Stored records
Start of Block
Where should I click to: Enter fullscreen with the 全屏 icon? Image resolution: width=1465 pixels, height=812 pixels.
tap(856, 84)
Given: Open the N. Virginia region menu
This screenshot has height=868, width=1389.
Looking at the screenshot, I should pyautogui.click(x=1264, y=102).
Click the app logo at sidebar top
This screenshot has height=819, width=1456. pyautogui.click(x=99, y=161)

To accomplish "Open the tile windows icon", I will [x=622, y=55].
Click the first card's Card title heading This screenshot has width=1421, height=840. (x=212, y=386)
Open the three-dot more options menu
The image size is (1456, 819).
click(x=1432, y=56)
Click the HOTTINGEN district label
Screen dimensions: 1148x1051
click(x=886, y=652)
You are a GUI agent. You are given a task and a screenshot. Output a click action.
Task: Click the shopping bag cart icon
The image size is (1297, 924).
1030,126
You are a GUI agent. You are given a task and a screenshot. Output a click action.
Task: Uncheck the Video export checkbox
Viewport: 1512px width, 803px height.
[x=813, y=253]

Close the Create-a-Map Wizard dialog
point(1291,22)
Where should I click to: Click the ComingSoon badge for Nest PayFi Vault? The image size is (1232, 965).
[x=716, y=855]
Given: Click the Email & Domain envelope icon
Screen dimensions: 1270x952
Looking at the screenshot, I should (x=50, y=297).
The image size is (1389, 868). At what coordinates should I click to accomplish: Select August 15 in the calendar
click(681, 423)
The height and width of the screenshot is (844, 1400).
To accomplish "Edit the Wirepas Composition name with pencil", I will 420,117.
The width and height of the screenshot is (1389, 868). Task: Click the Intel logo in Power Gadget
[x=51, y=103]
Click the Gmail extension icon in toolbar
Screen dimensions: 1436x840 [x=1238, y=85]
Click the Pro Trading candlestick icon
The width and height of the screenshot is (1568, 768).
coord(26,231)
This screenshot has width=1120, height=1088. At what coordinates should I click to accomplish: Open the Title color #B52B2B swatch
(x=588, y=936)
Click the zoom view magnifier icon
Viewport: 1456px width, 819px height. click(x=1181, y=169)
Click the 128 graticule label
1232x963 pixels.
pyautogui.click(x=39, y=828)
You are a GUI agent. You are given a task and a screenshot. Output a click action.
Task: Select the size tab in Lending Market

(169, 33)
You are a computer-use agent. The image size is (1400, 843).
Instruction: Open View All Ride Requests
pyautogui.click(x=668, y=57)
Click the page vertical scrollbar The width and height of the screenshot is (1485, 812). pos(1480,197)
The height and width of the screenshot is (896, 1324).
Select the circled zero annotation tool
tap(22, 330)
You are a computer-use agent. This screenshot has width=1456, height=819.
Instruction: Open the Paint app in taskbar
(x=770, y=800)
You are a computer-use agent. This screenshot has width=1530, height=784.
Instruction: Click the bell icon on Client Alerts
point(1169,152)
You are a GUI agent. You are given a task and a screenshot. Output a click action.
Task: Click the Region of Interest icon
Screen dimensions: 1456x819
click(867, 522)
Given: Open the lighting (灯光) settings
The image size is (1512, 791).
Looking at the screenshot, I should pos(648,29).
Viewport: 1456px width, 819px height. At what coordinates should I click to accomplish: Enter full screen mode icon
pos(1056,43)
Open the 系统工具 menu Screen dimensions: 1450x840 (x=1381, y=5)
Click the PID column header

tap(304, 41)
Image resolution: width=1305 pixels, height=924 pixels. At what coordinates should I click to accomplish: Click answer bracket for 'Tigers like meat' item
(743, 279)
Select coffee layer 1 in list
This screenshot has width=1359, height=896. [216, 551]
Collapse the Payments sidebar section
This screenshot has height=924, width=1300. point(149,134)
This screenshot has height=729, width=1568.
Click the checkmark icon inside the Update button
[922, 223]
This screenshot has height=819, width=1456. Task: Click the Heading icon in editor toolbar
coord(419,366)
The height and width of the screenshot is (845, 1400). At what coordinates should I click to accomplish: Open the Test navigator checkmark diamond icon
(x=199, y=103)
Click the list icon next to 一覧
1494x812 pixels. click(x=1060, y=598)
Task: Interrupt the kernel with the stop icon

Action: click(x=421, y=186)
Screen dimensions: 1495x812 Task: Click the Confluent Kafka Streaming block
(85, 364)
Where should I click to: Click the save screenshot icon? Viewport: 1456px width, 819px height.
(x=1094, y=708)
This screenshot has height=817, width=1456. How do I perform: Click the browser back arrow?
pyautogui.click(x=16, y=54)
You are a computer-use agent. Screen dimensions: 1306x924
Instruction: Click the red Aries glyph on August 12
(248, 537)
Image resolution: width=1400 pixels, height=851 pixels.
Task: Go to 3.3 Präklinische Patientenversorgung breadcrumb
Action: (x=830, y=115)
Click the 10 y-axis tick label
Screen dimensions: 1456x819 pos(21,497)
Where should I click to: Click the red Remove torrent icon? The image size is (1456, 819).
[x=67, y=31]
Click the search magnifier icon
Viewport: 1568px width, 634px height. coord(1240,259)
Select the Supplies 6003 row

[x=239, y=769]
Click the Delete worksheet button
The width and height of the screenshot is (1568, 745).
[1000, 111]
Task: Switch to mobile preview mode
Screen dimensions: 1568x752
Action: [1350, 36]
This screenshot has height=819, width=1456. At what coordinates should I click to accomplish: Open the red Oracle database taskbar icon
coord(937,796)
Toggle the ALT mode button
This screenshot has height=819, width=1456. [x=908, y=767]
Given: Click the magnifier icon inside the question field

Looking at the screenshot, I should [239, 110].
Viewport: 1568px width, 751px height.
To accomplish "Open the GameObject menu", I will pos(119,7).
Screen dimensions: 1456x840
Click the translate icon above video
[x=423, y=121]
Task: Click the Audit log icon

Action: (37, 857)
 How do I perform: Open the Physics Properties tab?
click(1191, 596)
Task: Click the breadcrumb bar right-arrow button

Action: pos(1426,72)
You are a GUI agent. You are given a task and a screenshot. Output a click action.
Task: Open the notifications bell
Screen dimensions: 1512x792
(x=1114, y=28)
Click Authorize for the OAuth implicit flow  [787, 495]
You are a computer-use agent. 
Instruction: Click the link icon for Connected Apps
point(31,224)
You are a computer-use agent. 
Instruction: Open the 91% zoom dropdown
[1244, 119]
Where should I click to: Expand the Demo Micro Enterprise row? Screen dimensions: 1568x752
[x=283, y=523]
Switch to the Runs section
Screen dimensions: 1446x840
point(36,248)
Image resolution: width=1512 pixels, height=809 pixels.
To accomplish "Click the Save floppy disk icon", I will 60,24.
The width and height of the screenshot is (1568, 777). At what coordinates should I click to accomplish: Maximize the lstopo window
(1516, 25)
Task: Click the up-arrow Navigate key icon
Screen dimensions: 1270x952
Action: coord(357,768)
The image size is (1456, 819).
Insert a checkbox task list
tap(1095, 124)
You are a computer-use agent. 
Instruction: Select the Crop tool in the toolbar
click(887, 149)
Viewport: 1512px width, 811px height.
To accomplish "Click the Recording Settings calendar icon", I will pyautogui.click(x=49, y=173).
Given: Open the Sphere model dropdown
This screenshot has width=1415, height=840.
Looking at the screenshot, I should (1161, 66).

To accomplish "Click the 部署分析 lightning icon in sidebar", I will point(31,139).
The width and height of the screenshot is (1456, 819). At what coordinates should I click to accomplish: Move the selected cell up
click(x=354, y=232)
End of Block
__Task goal__:
In the data above, which lines lie between the line with "The width and height of the screenshot is (1568, 745)." and the line with "Image resolution: width=1512", inclusive? Print those lines exactly and nothing else.

__Exercise solution__:
The width and height of the screenshot is (1568, 745).
[1000, 111]
Task: Switch to mobile preview mode
Screen dimensions: 1568x752
Action: [1350, 36]
This screenshot has height=819, width=1456. At what coordinates should I click to accomplish: Open the red Oracle database taskbar icon
coord(937,796)
Toggle the ALT mode button
This screenshot has height=819, width=1456. [x=908, y=767]
Given: Click the magnifier icon inside the question field

Looking at the screenshot, I should [239, 110].
Viewport: 1568px width, 751px height.
To accomplish "Open the GameObject menu", I will pos(119,7).
Screen dimensions: 1456x840
Click the translate icon above video
[x=423, y=121]
Task: Click the Audit log icon

Action: (37, 857)
 How do I perform: Open the Physics Properties tab?
click(1191, 596)
Task: Click the breadcrumb bar right-arrow button

Action: pos(1426,72)
You are a GUI agent. You are given a task and a screenshot. Output a click action.
Task: Open the notifications bell
Screen dimensions: 1512x792
(x=1114, y=28)
Click Authorize for the OAuth implicit flow  [787, 495]
You are a computer-use agent. 
Instruction: Click the link icon for Connected Apps
point(31,224)
You are a computer-use agent. 
Instruction: Open the 91% zoom dropdown
[1244, 119]
Where should I click to: Expand the Demo Micro Enterprise row? Screen dimensions: 1568x752
[x=283, y=523]
Switch to the Runs section
Screen dimensions: 1446x840
point(36,248)
Image resolution: width=1512 pixels, height=809 pixels.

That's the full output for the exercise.